Ma quante Rosaria ci sono nel mondo? Quante donne amano nel silenzio del loro dolore, continuando a fare i conti con giorni normali misti ad inferno. Quante donne psicologicamente inclinate non scappano via dal loro male, ma si vestono da crocerossine con il “voto” del purgatorio in terra e restano dentro le proprie mura vittime della loro stessa omertà che le rende incapaci di reagire e rivalersi sull’amor proprio. Aggrovigliate in quei “gomitoli” di sentimenti che in realtà non sono altro che “fili” di dipendenza, profonda sudditanza. Quante donne commettono l’errore di cercare un uomo ad ogni costo, di saltare da uno all’altro alla disperata ricerca di trovare ciò che manca dentro di loro. La ricerca disperata di un qualsiasi uomo che sia capace di sviluppare una (malsana) relazione senza aver prima consolidato un rapporto con se stesse fatto di serenità e conoscenza, per capire di cosa si ha realmente bisogno; prima ancora di accettare i difetti, sottomettendo il proprio pudore. Donne che amano troppo (o niente) che pur riconoscendo il loro partner come inadeguato, sperano o desiderano che lui cambi, fino ad assuefarsi, fino a non riconoscere più i confini del legittimo, fino a non distinguere più se l’atteggiamento è patologico o autodistruttivo, fino -ai casi più estremi- a non far parte più di questo mondo.

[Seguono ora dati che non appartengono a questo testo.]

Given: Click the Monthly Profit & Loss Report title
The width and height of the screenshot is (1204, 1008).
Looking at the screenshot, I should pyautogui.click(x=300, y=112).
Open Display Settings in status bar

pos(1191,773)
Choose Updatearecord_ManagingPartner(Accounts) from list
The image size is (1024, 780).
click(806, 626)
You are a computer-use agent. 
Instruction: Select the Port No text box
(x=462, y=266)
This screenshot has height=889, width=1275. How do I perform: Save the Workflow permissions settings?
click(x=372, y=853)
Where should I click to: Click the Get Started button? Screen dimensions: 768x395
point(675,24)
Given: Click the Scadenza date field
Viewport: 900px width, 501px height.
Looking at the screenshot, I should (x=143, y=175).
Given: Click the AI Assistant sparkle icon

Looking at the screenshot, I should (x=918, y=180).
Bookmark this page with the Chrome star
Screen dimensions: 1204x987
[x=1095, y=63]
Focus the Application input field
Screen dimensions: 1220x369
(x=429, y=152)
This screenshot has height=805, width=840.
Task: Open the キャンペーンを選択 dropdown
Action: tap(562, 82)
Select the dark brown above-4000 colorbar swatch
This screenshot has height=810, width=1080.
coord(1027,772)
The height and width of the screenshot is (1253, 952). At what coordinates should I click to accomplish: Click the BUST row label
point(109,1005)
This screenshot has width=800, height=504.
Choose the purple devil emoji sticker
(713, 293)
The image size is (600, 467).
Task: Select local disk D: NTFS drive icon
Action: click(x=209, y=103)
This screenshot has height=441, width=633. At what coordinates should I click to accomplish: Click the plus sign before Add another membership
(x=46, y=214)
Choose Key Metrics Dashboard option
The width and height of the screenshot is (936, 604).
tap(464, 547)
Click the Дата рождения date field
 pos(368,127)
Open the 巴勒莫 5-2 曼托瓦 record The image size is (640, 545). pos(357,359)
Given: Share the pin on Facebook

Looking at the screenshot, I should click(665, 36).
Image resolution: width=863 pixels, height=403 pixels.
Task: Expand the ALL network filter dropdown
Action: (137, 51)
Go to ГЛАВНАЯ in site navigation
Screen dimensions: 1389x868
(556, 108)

Amare troppo (non) è calpestare la propria dignità, annullandosi per dedicare la propria vita a tentare di cambiare un uomo “sbagliato”. Amare troppo (non) è quando si giustificano i malumori, le perdite di controllo o peggio si considera che le conseguenze violente o spropositate siano dipese da un’infanzia infelice, da un trauma passato o dalle proprie “provocazioni”: una catena di eventi paronici ed inesistenti; non c’è logica in questa “terapia del dolore”. E’ tutto frutto di un “amore” malato.
Ergo a termine con una considerazione personale e quanto mai al di sopra di ogni giudizio, perchè l’amore è un argomento così vasto ed ampio che non possiamo fregiarci del conoscerlo sul serio in tutte le sue sfaccettature. In amore, per amore, un conto è fare delle scelte sbagliate, un altro è soffrirne le pene da “dipendenza relazionale”. Dall’amare all’amare troppo il passo è nullo e zoppicante: quando tutto quello che si riceve dal partner porta sofferenza e dolore -sia fisico che morale- e nonostante ciò non si riesce a lasciarlo, anzi contro ogni legge fisica e stabile si desidera di più averlo accanto, “amandolo” ancora di più, allora si sta amando decisamente “troppo” lui e niente se stesse.